**Tarefa A**
Edite o excerto sobre a extinção da fiança no trecho desde "XVII- Ou seja, a" até "extinção da fiança.", trocando "fiador" por "garante".

**Excerto da página**
/---
XVII- Ou seja, a Ré não procedeu de modo a assegurar ao fiador uma situação tão favorável como a sua, contra o devedor - citando Vaz Serra -, comportamento esse a que estava vinculada, violando, por isso, o disposto no artigo 644.º e o artigo 653.º do Código Civil, e deste modo, permitindo que os Autores peticionem a extinção da fiança.
XVIII- Mas, mesmo que se entenda não ser de aplicar o regime específico dos normativos citados - o que não se concede mas que se coloca para efeitos de raciocínio hipotético não se pode deixar de considerar que a Ré violou o princípio da boa-fé e atuou com abuso de direito.
XIX- Citando Manuel Januário Costa Gomes, na obra já referida, página 933: “Ademais, o sistema jurídico encontra-se munido de meios de defesa contra atuações que, conquanto formalmente corretos, se revelem intoleráveis, avultando neste particular os princípios da boa-fé e da proibição do abuso de direito.”
XX- Devendo, pois, ser considerada extinta a fiança prestada pelos autores.
XXI- Violou, pois, a Douta Sentença os artigos 644.º, 653.º e 334.º do Código Civil.
\---
**Material fornecido**
/---
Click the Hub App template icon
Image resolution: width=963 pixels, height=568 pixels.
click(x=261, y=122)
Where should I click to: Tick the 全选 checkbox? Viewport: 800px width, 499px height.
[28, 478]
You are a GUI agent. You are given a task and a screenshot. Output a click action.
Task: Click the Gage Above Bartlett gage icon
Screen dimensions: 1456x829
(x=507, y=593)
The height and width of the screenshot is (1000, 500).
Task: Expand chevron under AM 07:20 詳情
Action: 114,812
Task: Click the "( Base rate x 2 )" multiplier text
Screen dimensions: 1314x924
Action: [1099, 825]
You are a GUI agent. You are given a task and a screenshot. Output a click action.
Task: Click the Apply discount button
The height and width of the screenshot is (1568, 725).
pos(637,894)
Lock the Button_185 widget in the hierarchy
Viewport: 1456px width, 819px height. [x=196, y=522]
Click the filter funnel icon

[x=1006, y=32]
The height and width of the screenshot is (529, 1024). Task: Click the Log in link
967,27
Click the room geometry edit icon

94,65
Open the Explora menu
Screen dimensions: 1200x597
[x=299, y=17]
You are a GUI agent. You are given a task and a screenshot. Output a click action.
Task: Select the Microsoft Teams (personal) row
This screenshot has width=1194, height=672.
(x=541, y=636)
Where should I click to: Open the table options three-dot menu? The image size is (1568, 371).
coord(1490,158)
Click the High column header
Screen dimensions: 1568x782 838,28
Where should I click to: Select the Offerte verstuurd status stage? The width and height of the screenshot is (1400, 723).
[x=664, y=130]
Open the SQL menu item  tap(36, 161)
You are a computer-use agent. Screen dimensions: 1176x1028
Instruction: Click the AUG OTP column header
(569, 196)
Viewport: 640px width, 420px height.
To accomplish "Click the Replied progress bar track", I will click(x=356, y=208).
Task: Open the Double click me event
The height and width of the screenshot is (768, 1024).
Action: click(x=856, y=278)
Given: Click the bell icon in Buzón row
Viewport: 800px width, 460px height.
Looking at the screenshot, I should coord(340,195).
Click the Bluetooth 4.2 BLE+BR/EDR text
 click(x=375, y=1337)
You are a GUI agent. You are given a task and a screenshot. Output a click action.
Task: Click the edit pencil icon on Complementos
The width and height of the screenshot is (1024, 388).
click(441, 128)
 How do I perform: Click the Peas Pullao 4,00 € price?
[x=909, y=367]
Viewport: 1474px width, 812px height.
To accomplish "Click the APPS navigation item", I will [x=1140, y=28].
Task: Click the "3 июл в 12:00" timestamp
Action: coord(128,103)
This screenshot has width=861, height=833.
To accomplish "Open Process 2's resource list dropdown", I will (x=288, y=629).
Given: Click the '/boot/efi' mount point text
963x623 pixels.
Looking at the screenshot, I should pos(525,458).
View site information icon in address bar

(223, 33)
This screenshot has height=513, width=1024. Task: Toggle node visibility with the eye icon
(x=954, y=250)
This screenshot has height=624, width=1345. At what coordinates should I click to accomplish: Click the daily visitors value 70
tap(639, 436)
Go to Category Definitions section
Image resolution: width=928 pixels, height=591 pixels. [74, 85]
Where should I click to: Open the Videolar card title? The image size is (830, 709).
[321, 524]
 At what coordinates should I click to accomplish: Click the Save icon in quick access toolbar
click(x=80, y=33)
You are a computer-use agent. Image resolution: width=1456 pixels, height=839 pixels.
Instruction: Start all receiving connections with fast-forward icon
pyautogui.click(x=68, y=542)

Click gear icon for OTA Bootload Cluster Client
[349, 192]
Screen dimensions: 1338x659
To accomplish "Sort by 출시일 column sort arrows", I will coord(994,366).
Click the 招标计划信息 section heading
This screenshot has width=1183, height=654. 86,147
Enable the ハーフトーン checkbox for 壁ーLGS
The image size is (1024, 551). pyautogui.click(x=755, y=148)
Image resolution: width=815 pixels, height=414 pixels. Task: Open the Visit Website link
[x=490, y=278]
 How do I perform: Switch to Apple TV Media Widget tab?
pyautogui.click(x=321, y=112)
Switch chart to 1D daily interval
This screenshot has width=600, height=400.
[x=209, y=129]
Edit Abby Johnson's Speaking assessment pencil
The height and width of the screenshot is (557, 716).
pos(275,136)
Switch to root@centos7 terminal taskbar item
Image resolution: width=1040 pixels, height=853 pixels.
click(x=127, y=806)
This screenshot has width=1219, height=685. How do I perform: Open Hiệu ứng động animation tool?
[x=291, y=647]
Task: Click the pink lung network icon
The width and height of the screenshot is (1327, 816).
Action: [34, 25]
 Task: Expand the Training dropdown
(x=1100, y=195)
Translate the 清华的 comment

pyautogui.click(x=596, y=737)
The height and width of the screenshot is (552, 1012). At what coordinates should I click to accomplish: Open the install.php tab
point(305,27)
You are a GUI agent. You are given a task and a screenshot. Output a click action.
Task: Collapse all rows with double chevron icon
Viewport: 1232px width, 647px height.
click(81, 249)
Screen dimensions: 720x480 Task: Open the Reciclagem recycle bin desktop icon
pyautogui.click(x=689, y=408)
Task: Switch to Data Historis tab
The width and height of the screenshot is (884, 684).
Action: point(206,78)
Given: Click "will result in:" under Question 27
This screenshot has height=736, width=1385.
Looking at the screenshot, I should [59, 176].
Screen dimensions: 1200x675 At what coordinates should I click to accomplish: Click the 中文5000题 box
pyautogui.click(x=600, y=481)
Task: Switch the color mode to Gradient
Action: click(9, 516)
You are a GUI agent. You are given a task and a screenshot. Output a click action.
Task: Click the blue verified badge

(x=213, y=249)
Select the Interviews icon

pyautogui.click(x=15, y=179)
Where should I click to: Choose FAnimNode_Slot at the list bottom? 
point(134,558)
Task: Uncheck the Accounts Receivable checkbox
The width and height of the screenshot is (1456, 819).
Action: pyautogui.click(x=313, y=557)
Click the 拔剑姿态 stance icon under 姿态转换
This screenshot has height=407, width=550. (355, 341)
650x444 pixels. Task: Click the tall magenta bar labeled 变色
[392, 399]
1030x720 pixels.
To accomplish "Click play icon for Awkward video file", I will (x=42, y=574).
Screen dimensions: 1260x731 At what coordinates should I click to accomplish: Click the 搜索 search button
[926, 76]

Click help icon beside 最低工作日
\---
**Tarefa B**
Transforme em lista numerada os registos desde a linha que contém "Where should I click to: Tick" até à linha que contém "Viewport: 1456px width, 819px", ambas incluídas, sem as linhas em branco.

**Resposta do exercício A**
XVII- Ou seja, a Ré não procedeu de modo a assegurar ao garante uma situação tão favorável como a sua, contra o devedor - citando Vaz Serra -, comportamento esse a que estava vinculada, violando, por isso, o disposto no artigo 644.º e o artigo 653.º do Código Civil, e deste modo, permitindo que os Autores peticionem a extinção da fiança.

**Resposta do exercício B**
1. Where should I click to: Tick the 全选 checkbox? Viewport: 800px width, 499px height.
2. [28, 478]
3. You are a GUI agent. You are given a task and a screenshot. Output a click action.
4. Task: Click the Gage Above Bartlett gage icon
5. Screen dimensions: 1456x829
6. (x=507, y=593)
7. The height and width of the screenshot is (1000, 500).
8. Task: Expand chevron under AM 07:20 詳情
9. Action: 114,812
10. Task: Click the "( Base rate x 2 )" multiplier text
11. Screen dimensions: 1314x924
12. Action: [1099, 825]
13. You are a GUI agent. You are given a task and a screenshot. Output a click action.
14. Task: Click the Apply discount button
15. The height and width of the screenshot is (1568, 725).
16. pos(637,894)
17. Lock the Button_185 widget in the hierarchy
18. Viewport: 1456px width, 819px height. [x=196, y=522]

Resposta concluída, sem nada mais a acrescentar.